→ **Your instructions**:
The full set of entries is to be printed exactly, with pictures excluded.

◆ ◆ ◆

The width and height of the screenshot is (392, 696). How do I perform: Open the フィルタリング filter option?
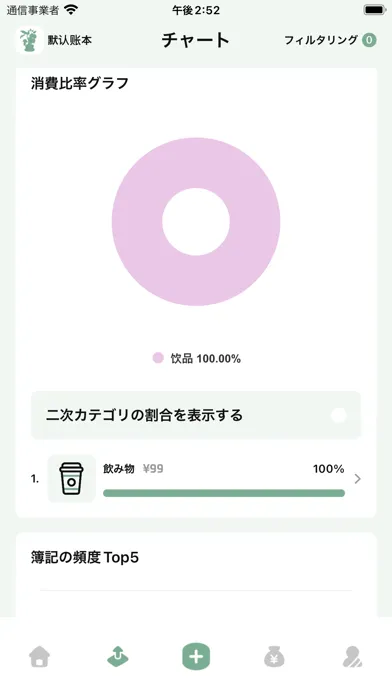321,40
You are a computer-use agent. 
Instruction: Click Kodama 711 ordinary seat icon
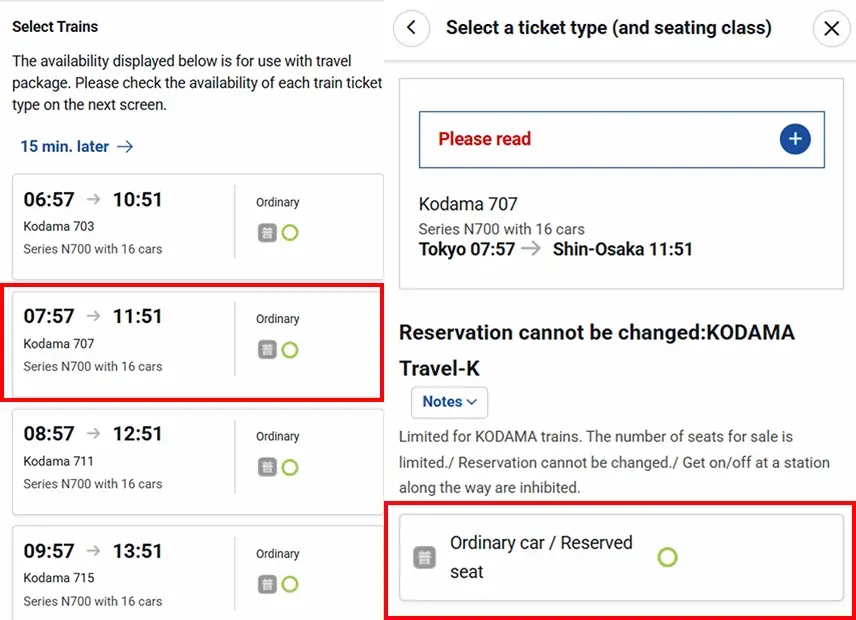click(x=267, y=467)
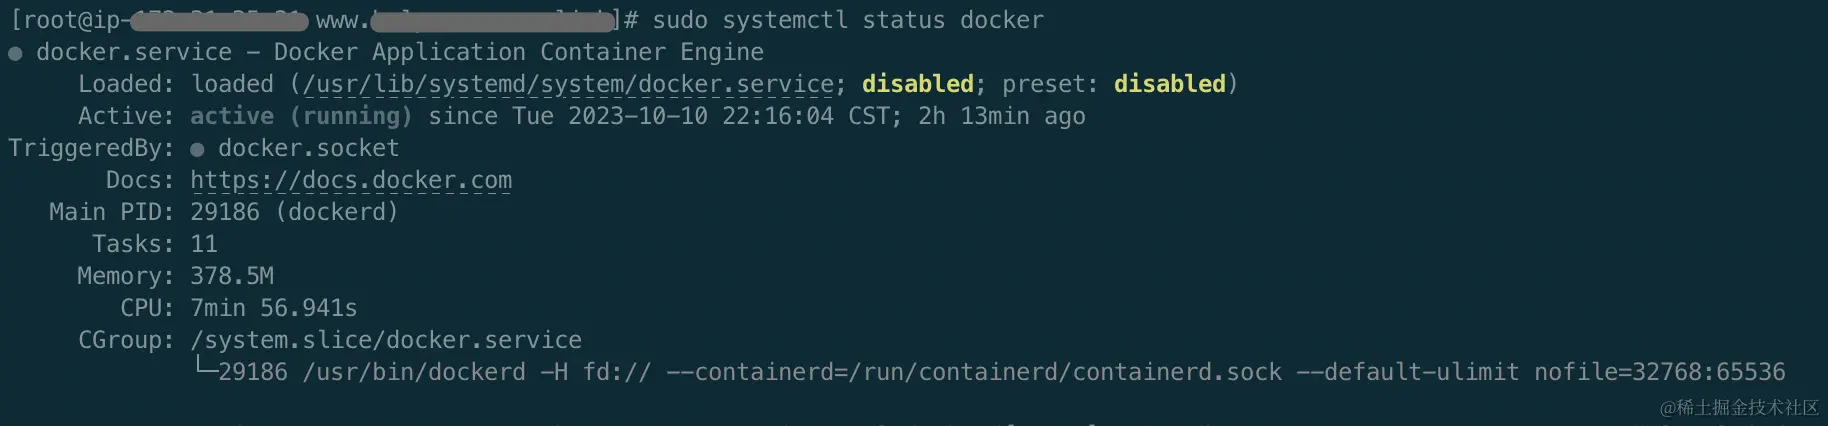Click the Main PID value 29186 (dockerd)
Viewport: 1828px width, 426px height.
pyautogui.click(x=294, y=212)
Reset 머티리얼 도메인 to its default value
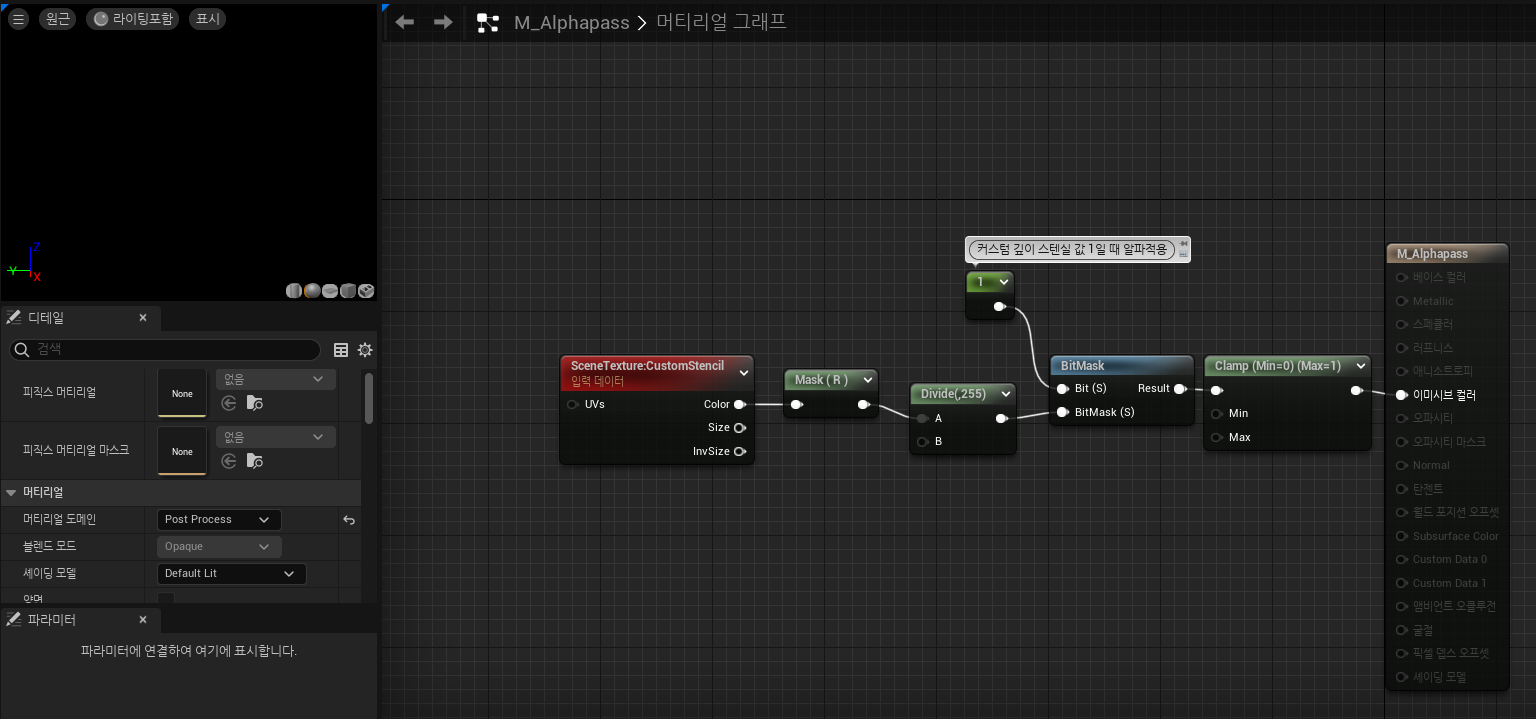Image resolution: width=1536 pixels, height=719 pixels. (349, 520)
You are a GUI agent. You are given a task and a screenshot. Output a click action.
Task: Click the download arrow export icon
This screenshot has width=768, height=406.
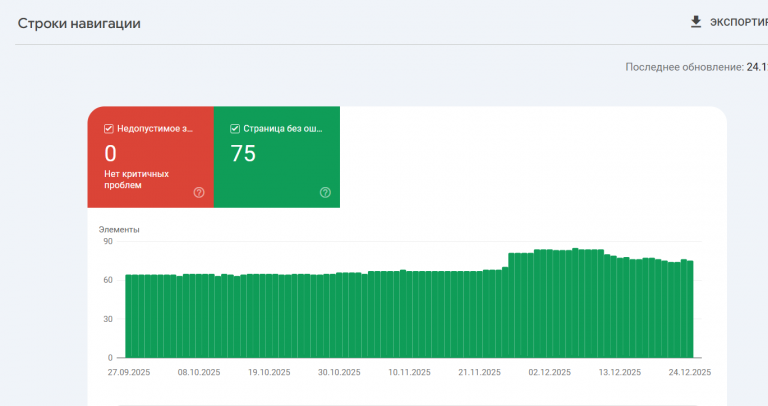tap(696, 22)
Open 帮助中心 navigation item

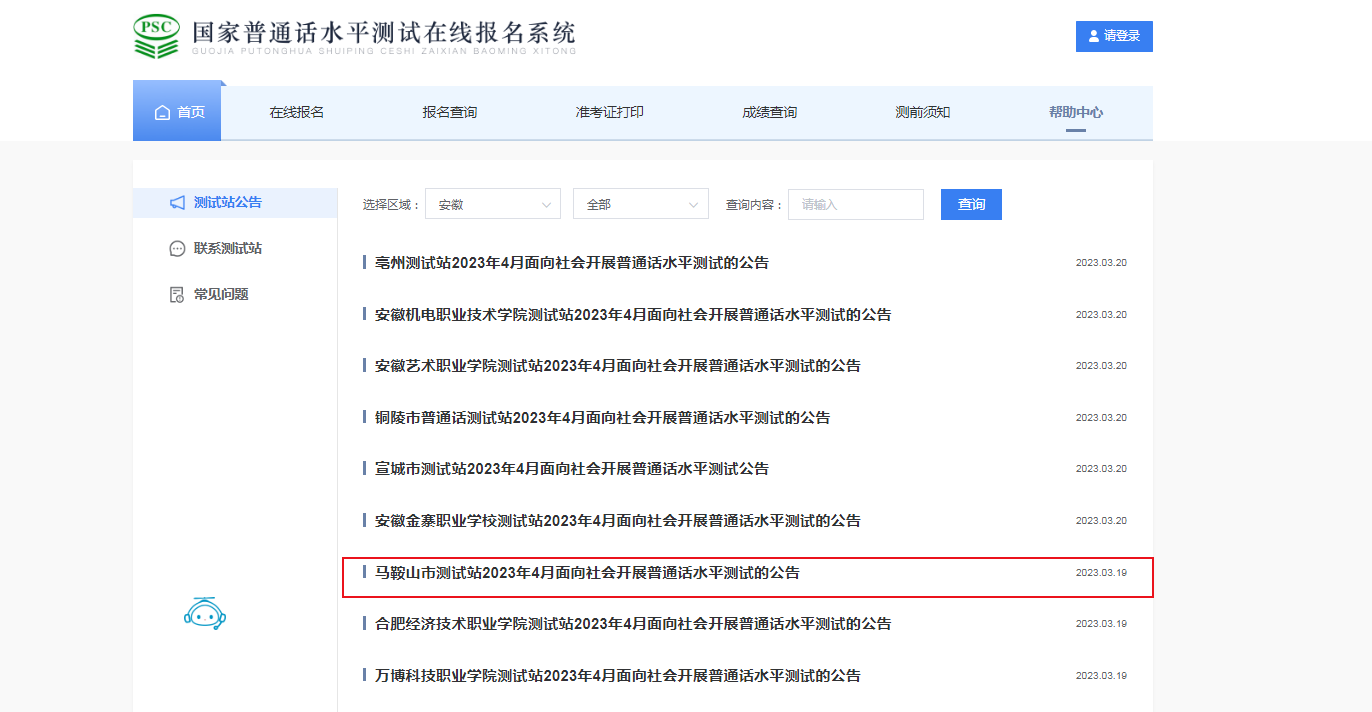coord(1075,113)
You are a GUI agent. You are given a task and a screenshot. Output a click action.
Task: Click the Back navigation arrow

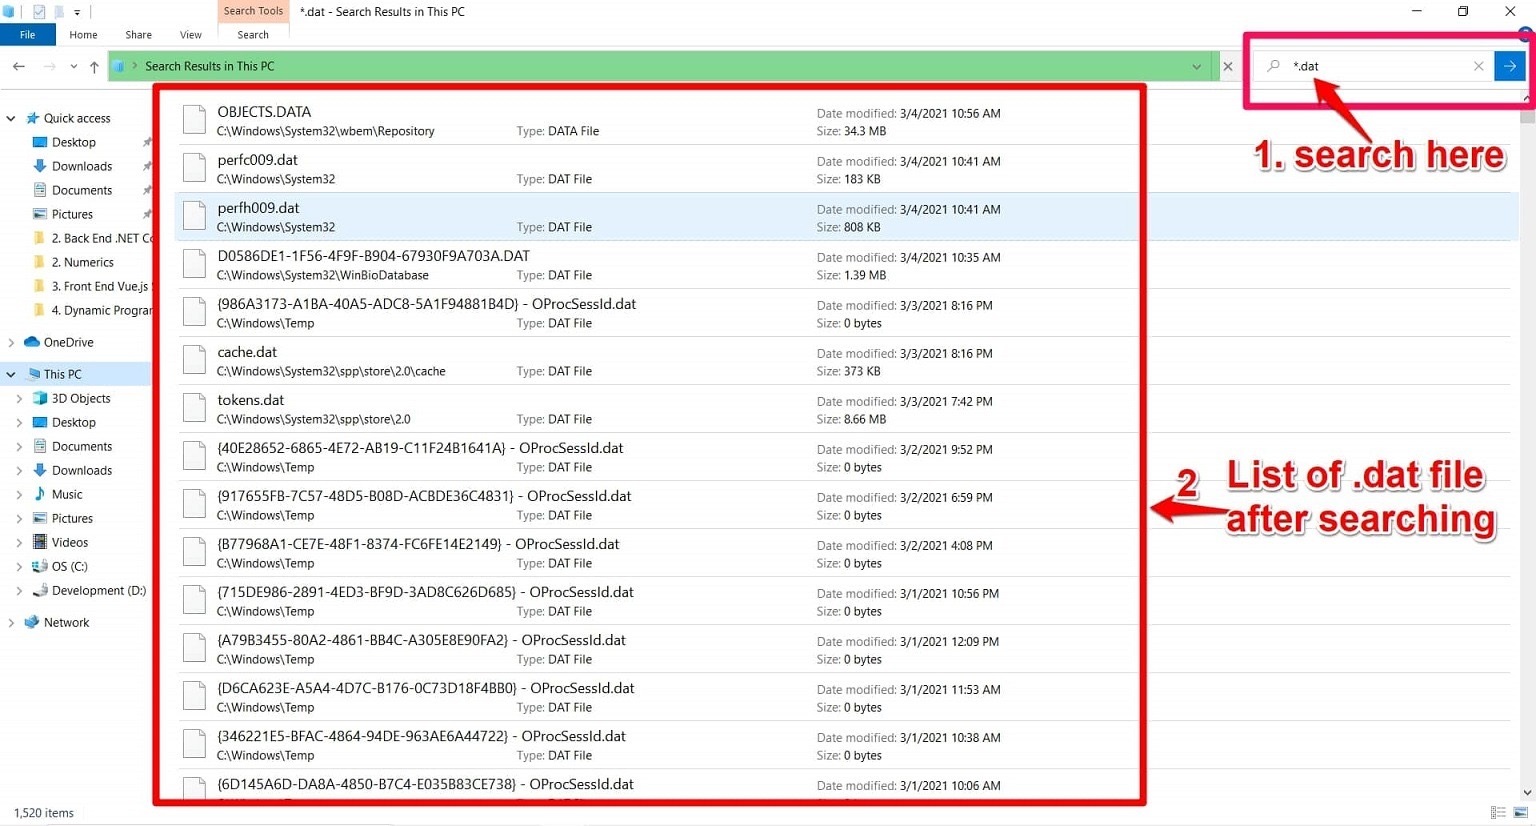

◆ ◆ ◆

→ **Solution to this problem**:
The width and height of the screenshot is (392, 696). How do I perform: Open the フィルタリング filter option?
321,40
You are a computer-use agent. 
Instruction: Click Kodama 711 ordinary seat icon
click(x=267, y=467)
Click the Main PID value 29186 (dockerd)
Viewport: 1828px width, 426px height.
pyautogui.click(x=294, y=212)
Reset 머티리얼 도메인 to its default value
Image resolution: width=1536 pixels, height=719 pixels. (349, 520)
You are a GUI agent. You are given a task and a screenshot. Output a click action.
Task: Click the download arrow export icon
This screenshot has width=768, height=406.
tap(696, 22)
Open 帮助中心 navigation item

coord(1075,113)
You are a GUI agent. You are given a task and a screenshot. Output a click action.
Task: Click the Back navigation arrow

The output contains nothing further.